» Exercise: Copy every line of the data in which the word "computer" occurs.

» Material for the task:
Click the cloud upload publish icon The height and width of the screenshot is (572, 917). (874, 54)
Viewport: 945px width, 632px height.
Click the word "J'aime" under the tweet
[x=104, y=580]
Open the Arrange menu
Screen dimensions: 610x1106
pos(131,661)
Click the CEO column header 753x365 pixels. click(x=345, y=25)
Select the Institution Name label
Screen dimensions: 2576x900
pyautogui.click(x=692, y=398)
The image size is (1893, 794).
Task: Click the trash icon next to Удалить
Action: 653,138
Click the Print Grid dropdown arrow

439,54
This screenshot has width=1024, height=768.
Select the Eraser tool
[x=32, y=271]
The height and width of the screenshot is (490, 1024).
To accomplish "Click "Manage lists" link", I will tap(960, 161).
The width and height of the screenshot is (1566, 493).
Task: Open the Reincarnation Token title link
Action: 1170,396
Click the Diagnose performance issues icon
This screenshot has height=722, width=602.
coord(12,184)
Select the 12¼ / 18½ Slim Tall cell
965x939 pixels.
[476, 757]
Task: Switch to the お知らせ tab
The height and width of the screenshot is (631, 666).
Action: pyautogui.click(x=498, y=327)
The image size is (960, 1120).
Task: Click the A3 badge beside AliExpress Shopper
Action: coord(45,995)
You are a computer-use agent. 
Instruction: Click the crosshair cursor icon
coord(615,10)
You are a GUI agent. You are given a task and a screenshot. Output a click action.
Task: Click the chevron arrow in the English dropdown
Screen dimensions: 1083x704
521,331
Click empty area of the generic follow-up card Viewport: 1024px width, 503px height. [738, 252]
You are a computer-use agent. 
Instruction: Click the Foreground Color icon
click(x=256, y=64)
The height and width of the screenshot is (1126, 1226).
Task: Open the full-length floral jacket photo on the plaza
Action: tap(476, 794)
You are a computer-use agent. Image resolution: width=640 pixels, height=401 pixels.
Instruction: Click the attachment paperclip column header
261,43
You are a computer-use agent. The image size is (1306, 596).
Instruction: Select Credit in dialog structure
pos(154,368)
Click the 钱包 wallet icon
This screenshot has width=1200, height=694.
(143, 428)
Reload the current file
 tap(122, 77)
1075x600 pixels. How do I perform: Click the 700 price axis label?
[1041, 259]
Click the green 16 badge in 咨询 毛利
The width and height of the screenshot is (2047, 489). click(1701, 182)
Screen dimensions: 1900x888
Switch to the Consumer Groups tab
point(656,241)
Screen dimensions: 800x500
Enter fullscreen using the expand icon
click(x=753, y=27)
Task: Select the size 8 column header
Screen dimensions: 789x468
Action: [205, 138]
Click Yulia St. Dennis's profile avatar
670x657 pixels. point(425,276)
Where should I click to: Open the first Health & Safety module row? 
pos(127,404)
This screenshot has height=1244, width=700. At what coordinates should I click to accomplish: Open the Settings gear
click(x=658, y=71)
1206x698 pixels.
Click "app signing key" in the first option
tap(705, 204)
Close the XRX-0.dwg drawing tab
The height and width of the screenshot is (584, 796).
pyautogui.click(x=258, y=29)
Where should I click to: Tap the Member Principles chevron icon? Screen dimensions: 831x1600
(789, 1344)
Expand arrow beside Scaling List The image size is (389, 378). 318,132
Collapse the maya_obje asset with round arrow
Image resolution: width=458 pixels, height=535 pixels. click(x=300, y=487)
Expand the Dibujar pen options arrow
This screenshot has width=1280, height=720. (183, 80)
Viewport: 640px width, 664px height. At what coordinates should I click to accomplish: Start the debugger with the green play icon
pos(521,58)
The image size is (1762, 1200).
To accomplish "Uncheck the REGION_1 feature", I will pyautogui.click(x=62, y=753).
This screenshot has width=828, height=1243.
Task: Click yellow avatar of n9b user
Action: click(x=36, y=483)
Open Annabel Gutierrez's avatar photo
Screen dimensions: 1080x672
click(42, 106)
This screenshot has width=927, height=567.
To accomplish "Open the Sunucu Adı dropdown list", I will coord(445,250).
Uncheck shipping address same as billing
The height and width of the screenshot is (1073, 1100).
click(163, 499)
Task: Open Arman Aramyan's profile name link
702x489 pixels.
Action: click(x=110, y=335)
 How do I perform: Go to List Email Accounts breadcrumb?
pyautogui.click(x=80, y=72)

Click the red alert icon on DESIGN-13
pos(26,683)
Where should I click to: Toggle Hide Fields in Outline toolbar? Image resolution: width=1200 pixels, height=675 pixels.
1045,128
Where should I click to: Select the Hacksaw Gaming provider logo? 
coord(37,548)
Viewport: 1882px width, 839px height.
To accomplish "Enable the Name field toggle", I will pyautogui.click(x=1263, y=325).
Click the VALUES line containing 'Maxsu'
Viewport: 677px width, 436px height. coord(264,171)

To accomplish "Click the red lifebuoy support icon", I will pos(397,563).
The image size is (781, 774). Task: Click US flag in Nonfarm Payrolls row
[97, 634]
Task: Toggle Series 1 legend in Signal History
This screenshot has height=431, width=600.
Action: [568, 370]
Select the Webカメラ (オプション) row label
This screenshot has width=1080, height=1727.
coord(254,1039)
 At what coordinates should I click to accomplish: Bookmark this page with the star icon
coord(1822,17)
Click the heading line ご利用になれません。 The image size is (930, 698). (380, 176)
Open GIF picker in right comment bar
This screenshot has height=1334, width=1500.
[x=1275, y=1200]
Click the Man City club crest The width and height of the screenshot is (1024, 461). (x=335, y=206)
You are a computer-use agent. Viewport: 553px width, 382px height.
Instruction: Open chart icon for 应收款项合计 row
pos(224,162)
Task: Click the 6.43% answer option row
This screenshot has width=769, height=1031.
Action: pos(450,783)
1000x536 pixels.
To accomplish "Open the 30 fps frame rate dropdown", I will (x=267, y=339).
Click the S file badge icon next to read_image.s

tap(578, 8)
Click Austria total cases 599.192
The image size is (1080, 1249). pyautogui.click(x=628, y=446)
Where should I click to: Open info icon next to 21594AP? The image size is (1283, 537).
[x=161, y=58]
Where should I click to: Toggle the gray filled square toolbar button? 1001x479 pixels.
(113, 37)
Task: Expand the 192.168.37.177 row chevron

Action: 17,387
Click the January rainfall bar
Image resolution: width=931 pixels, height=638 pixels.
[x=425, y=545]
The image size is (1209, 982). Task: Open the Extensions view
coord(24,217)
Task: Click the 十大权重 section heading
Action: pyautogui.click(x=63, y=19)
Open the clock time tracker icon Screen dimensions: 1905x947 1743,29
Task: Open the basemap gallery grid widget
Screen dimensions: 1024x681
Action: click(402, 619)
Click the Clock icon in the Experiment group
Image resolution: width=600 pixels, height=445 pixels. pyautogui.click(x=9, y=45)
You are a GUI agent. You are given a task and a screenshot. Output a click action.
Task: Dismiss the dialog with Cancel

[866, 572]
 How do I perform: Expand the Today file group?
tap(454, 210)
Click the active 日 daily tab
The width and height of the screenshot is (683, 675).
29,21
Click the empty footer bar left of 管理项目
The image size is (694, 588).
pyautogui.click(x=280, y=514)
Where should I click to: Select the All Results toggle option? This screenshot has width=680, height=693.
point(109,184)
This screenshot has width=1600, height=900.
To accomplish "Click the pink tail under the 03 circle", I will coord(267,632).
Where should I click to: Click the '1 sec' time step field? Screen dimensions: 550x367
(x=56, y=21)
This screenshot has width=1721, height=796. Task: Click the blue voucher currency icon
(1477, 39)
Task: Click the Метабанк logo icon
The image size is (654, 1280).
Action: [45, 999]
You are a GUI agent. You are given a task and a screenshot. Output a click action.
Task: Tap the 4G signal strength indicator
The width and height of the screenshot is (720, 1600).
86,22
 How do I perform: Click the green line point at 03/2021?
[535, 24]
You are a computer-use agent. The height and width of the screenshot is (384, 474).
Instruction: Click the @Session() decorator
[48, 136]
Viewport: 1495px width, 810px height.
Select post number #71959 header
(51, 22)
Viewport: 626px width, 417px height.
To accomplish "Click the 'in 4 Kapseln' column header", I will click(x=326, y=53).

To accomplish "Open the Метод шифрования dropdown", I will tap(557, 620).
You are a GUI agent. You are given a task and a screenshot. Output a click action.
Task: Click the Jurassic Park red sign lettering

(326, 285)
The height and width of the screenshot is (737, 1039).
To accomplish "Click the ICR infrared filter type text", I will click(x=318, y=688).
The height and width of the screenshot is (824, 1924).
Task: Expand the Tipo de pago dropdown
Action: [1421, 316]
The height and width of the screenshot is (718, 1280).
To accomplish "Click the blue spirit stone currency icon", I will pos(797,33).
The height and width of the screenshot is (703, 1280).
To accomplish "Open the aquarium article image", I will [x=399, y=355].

» Task answer:
You are a computer-use agent. 
You are a computer-use agent. 
You are a computer-use agent. Image resolution: width=640 pixels, height=401 pixels.
You are a computer-use agent. The image size is (1306, 596).
You are a computer-use agent. Viewport: 553px width, 382px height.
You are a computer-use agent. The height and width of the screenshot is (384, 474).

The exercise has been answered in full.